Consignes à suivre:
1/ Pouvez-vous réécrire sous forme de liste le paragraphe du compte rendu ci-dessous qui commence par « Fabien Carrié, maître de conférences », en gardant ses informations essentielles ?
2/ Extrayez du compte rendu ci-dessous, sans la moindre modification, le passage qui commence à « Depuis quand existe » et se termine à « de cet ouvrage. ».
3/ D'après le compte rendu ci-dessous, dans quelle collection l'ouvrage a-t-il paru ?

CR: Sociologie de la cause animale, de Carrié, Doré & Michalon (2023)

Fabien Carrié, Antoine Doré, Jérôme Michalon. Éditions La Découverte. Collection « Repères », 2023, 128 pages (11 €)

Depuis quand existe le mouvement pour la protection des animaux ? Quelles formes prend-il ? Comment a-t-il évolué ? Qui sont les militants qui le composent ? Quelles actions utilisent-ils pour faire valoir leur cause ? Ce sont autant de questions auxquelles tentent de répondre les auteurs de cet ouvrage.

Fabien Carrié, maître de conférences spécialiste des relations entre idées et mobilisations, Antoine Doré, sociologue spécialiste des rapports aux vivants, et Jérôme Michalon, sociologue spécialiste des relations humains-animaux, dressent un portrait au poil de la cause animale.

Données fournies:
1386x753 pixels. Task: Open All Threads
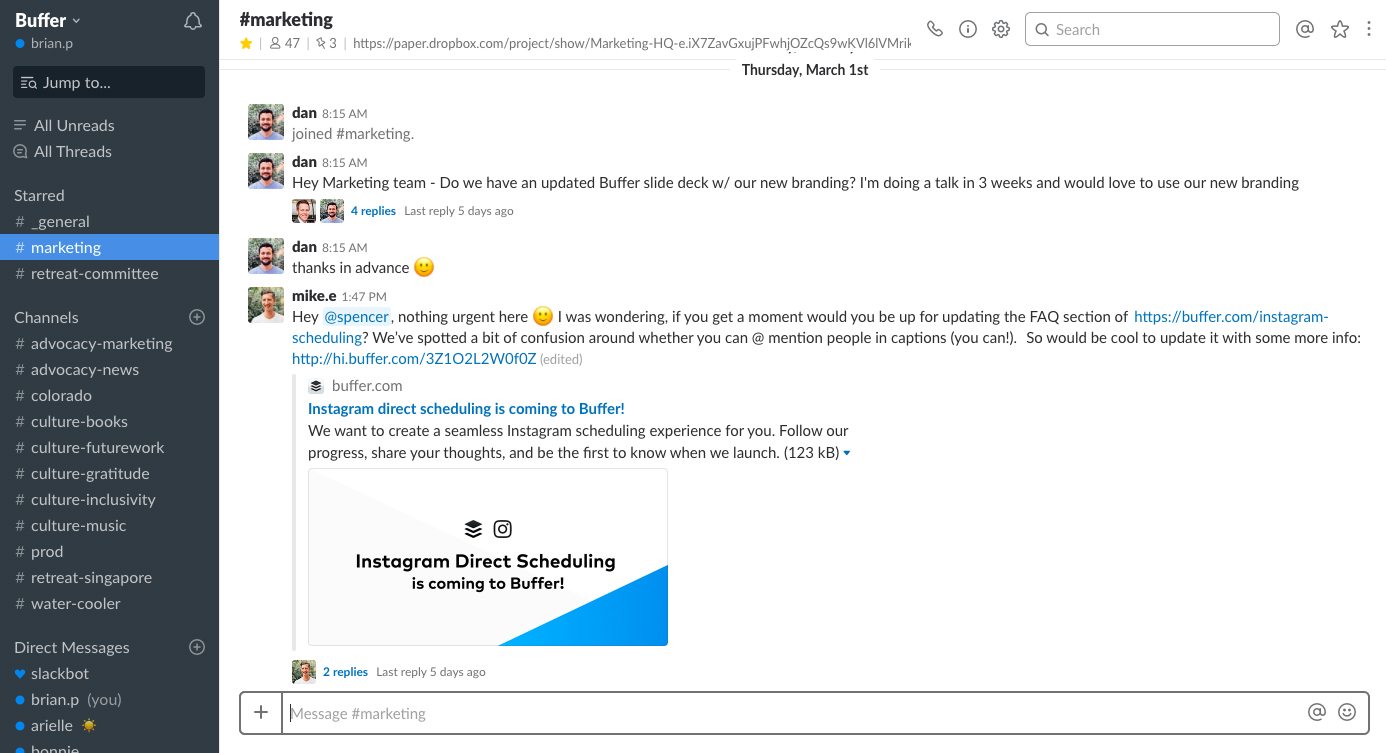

Réponses rédigées:
1/
- Fabien Carrié : maître de conférences, spécialiste des relations entre idées et mobilisations
- Antoine Doré : sociologue, spécialiste des rapports aux vivants
- Jérôme Michalon : sociologue, spécialiste des relations humains-animaux
- Ensemble, ils dressent un portrait précis de la cause animale.

2/
Depuis quand existe le mouvement pour la protection des animaux ? Quelles formes prend-il ? Comment a-t-il évolué ? Qui sont les militants qui le composent ? Quelles actions utilisent-ils pour faire valoir leur cause ? Ce sont autant de questions auxquelles tentent de répondre les auteurs de cet ouvrage.

3/ Dans la collection « Repères », aux Éditions La Découverte.